みのりクリニック
院長・医学博士 蔵谷 弘子
経歴
昭和41年 香川県琴平町に生まれる
昭和60年 香川県立丸亀高校 卒業
平成04年 香川医科大学(現 香川大学医学部) 卒業
平成08年 香川医科大学大学院 医学研究科博士課程 卒業
みのりクリニックの新たなスタート
令和元年10月より、関連施設の看護小規模多機能型居宅介護然にて、障がい児・者を対象にした「いいケアサポートみのり」を開設します。「0-100プロジェクト」です。
0歳から100歳以上まで、どのような疾病や障がいを抱えていても住み慣れた地域の良い環境で最期まで生活できるようにサポートすることが目的です。
これまで、私は、高齢者、特に認知症の方の生活支援や終末期の看取りを行ってきました。さらに、老衰、ガン末期の看取りにも力を注いできました。これらの方々は、頑張って生きてきたにもかかわらず、無用な高度医療により自由に逝くことさえ許されない状況でした。苦痛を緩和して穏やかに見送ることで「自分らしく逝く」ことを支えてきました。
一方で、最近話題となっている「医療的ケア児」は、高度医療に救われた子供たちです。現在、香川県内には約180名の医療的ケア児がいると推測されています。そして、この子たちのほとんどには、自宅と医療機関を行き来するだけで、本来の意味での社会的な居場所がありません。このような子供たちをご家族と一緒に支え、地域で生活できる、そのような場所にしたいと考えています。
みのりクリニックは、開設当初は、「なんでも気軽に相談できるかかりつけ医」を目指してきました。今の外来の状況をみると、ほんとにちょっとしたことでも相談に来てもらえる、また、他の医療機関で何かを診断された時でも、私に意見を求めてくれるありがたい関係が出来てきました。その後は「認知症と女性を中心に」をテーマに、認知症の方への医療看護介護、認知症の方を介護する家族への支援を提供してきました。この間には、認知症サポート医として、坂出市認知症初期集中支援チームの一員として、地域の認知症施策にも助言を行ってきました。坂出市内で、「認知症で困ったらみのりクリニック」という流れができたと感じています。
そしてこれからは、「0~100歳以上、人生の最期まで相談できる、死ぬ時くらい好きにさせられる医療看護介護の提供」を目標にしていこうと考えています。
人は誰でも、「死」に対して恐怖や悲しみ、後悔といった負の感情を抱きやすいものです。
しかし、「死」は、その方自身が生き切った証であり、その方の人生という劇のクライマックス・最終ステージです。その主役ができる限り穏やかに、生きてきた喜びと感謝をもって、逝ききれるようにできる舞台監督になろうと私は考えています。

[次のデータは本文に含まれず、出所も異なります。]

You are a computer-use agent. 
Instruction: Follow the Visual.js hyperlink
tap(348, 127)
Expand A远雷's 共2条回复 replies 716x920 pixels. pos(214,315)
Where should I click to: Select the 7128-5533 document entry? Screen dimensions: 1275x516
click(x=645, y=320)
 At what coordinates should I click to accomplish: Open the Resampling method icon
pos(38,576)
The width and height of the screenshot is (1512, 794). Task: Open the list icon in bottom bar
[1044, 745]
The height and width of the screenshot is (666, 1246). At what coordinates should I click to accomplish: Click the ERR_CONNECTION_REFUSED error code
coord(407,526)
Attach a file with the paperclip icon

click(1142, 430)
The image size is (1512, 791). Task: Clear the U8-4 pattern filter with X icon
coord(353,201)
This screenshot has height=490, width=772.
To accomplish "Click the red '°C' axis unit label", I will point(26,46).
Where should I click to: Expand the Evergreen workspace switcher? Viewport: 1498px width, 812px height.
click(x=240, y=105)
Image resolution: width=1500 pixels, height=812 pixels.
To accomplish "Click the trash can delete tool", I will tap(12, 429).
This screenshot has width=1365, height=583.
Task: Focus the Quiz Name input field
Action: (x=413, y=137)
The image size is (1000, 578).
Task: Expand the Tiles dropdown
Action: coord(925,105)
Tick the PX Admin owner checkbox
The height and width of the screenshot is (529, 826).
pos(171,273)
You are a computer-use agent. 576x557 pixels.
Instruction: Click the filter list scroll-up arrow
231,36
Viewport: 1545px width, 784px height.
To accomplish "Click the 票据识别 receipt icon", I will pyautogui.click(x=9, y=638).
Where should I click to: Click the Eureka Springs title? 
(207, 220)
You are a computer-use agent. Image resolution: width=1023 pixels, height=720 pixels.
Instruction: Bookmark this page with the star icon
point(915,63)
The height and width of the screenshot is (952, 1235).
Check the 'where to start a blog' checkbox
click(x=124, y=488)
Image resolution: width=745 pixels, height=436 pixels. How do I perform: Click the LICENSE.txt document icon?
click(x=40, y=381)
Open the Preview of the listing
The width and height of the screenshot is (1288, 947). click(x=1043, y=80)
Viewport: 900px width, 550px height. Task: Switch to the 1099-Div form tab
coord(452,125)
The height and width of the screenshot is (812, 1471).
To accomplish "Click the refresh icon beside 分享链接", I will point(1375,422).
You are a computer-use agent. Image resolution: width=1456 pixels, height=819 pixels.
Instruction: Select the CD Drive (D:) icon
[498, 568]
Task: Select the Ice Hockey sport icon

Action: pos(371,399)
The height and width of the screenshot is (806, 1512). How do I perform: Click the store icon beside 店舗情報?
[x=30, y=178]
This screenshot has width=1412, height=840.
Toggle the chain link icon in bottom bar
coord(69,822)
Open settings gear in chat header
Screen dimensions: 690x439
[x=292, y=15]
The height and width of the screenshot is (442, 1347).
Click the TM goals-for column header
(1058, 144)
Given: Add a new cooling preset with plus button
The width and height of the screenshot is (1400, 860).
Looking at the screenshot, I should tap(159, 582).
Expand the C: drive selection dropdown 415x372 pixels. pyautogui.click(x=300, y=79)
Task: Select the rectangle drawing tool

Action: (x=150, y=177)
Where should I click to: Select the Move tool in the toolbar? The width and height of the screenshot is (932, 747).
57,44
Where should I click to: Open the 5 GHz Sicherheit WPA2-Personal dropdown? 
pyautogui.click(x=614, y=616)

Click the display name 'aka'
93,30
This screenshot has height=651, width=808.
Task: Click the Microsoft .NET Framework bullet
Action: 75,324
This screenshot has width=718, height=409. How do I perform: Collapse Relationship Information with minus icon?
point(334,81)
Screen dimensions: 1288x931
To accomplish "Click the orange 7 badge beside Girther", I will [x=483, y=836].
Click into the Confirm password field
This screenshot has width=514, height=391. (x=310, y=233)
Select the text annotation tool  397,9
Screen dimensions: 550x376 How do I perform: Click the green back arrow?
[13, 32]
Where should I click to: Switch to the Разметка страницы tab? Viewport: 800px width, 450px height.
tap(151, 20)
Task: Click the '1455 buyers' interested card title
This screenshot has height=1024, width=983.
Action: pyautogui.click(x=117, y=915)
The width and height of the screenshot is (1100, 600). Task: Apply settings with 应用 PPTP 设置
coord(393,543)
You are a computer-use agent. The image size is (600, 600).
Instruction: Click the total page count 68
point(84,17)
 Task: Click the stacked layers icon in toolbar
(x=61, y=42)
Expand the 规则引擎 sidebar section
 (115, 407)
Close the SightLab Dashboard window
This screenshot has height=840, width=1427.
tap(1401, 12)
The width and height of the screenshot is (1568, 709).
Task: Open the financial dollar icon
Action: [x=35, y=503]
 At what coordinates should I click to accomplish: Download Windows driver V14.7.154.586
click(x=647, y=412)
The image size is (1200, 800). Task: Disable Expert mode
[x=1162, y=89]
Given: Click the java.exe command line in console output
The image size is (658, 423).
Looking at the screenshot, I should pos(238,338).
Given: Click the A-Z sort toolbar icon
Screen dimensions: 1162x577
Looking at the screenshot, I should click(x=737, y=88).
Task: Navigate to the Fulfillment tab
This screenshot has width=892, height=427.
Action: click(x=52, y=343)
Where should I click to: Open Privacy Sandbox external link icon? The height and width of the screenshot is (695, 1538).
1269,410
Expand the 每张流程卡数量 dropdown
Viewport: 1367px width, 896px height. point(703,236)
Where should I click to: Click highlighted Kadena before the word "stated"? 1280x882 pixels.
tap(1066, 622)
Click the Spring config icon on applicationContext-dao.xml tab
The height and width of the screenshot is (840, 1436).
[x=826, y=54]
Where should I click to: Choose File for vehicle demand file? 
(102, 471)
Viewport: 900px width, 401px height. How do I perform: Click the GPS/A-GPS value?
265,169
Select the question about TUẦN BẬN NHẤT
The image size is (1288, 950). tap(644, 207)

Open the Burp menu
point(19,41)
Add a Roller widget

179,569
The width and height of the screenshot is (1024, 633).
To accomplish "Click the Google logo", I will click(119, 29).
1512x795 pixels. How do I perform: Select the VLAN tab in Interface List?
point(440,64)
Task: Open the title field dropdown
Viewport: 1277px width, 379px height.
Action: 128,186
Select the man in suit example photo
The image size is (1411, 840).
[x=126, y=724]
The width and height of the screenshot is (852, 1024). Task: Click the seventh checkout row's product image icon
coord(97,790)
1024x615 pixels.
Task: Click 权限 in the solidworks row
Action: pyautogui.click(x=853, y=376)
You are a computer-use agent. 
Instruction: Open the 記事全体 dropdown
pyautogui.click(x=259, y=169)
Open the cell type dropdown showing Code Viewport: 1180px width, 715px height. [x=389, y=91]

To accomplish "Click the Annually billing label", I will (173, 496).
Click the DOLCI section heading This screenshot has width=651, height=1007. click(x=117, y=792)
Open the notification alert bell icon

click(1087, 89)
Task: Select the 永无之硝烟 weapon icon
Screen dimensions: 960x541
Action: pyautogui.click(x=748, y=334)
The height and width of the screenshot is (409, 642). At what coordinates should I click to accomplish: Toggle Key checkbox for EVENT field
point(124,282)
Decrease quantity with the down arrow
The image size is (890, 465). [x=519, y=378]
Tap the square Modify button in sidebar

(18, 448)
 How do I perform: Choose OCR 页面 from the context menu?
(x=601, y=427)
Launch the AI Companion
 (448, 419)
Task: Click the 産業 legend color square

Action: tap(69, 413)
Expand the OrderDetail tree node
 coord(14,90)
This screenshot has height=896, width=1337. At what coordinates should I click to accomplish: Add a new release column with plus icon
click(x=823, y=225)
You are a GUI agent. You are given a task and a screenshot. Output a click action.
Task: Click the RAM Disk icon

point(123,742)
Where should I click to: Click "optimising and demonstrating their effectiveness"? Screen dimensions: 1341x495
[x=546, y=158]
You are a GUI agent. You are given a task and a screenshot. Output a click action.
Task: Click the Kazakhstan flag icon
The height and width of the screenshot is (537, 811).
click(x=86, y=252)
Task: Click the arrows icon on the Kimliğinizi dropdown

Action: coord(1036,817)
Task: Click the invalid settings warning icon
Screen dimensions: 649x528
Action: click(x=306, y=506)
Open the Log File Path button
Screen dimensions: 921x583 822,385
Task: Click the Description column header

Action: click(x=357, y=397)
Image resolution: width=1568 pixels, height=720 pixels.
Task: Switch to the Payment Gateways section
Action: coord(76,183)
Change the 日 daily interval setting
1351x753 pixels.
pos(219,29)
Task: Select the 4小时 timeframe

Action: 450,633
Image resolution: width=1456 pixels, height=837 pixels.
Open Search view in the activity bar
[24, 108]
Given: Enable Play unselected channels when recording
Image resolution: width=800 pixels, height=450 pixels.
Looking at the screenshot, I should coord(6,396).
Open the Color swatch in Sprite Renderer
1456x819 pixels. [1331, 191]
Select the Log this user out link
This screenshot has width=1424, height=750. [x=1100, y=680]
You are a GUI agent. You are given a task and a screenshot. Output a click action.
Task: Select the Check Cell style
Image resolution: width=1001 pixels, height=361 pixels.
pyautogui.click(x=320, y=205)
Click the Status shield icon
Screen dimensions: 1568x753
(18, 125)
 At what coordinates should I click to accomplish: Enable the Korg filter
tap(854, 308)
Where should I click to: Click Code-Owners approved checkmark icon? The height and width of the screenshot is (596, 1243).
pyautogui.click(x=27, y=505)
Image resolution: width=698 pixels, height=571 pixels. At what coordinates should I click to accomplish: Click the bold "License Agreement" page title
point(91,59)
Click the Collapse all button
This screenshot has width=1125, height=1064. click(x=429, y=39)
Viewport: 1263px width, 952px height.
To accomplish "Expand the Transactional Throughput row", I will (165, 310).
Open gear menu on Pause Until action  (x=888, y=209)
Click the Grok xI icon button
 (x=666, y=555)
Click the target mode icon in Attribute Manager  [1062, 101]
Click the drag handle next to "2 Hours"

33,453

治療を放棄するわけではありません。治療しながらでも、その人らしく生きることができることを目指したいと思っています。
「がんと診断されたのだけどどうしよう」「認知症といわれてしまった」「最近、入退院を繰り返していて元気がなくなっている」など、今まで以上に気軽にご相談ください。
一概には言えませんが、高齢者のがん治療に対しての治療の必要性、治療を受けなかった時の緩和ケアの提供なども含め、「然るべき生き方」を一緒に考えていきたいと考えています。
在宅診療、在宅ホスピス、在宅看取りなど、今後ともみのりクリニックの活動をよろしくお願いいたします。